2018年6月20日水曜日

宮川 塩屋大谷








山登りにおいて、「楽しさ」はどのように齎されるのか。という99%以上の登山者が歯牙にも掛けないことに思索を巡らせるあまり、口に運んだつもりの肉じゃがをミスショットし、ジャガイモと豚肉がTシャツの上に落ちた後床にバウンドしたのを拾い、直ちに口に入れ、汁が染み込んだTシャツをじゅるじゅる舐めて洗浄する。みたいなことがしばしば発生する。筆者の感覚では特徴的な地形や景観によって感動したり、岩場での登りで要求される身体の動き、或いは自然中でタイムを競うスポーツを楽しむ人が88%くらいである。10~11%が野草や岩石それに動物など自然観察派であり、残り0.5~1%が峠めぐり古道薀蓄探訪など歴史ロマン派のように思う。もちろん上記以外、狩猟採集派のようにマイノリティーながらも確固とした地位を築いている方もおられる。山登りのような自然の中で行う遊びには、ルールと明確な目標がほぼ無いので、意識的、無意識的かはさておき登山者は何らかの動機付けをせねばならない。筆者はこれについて、個人で何らかの命題を立てると同義であると考えている。その命題を解き明かすプロセスこそが山登りの醍醐味に違いない。また、オリジナリティーのある命題を発見する悦びはさらに滋味深い。面白い登山者とは数学者ラマヌジャンのような人間かもしれない。

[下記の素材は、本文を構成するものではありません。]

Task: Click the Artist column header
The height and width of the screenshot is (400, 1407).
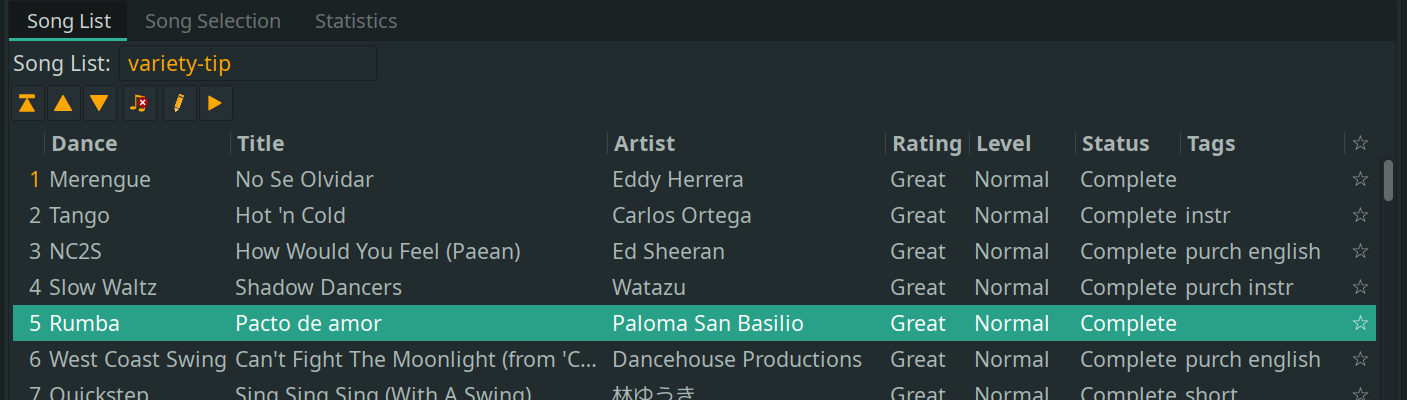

さて、この度は「湿原が上部に存在する流域の出水は早い」「湿原が上部に存在する流域の平坦地形部では魚影が濃い」という筆者の立てた2つの命題について真偽を検証するべく塩屋大谷を訪れた。この塩屋大谷においても宮川水系の特徴であるガレ、倒木は豊富だ。これは宮川水系が飛騨帯の花崗岩っぽい岩で構成されているため、地盤が脆弱なためだろう。それゆえに川床には砂が溜まっており岩魚が住み難い沢である。元々土砂が堆積しているため出水が早いかの判定は出来ないと解った。しかし、時々現われるナメと滝の箇所は硬い岩で構成されていのが興味深い。沢登りとしての難易度は高くないが、それなりには楽しめる遡行内容が続く。上部に行けども相変わらず魚影は薄い。というか全く生息していない。上部はガレと藪が心配されたが、実際には苦しみは無く爽やかに稜線に出る。ここからは150m沢を下降し湿原側へGO。下降し始めていきなりとんでもない泥濘地帯にはまる。湿原系の地盤に入ったようだ。谷の雰囲気も西側とは違う。つまり、洞谷上部のみが湿地地形であり塩屋大谷では「湿原が上部に存在する流域の平坦地形部では魚影が濃い」についての証拠を掴むことは出来なかったのだ。まあ、ウジウジしても仕方ないのでお楽しみの池ヶ原湿原へ気分を切り替える。想像通り、鳥のさえずりと蛙の声だけが響く素敵な場所であった。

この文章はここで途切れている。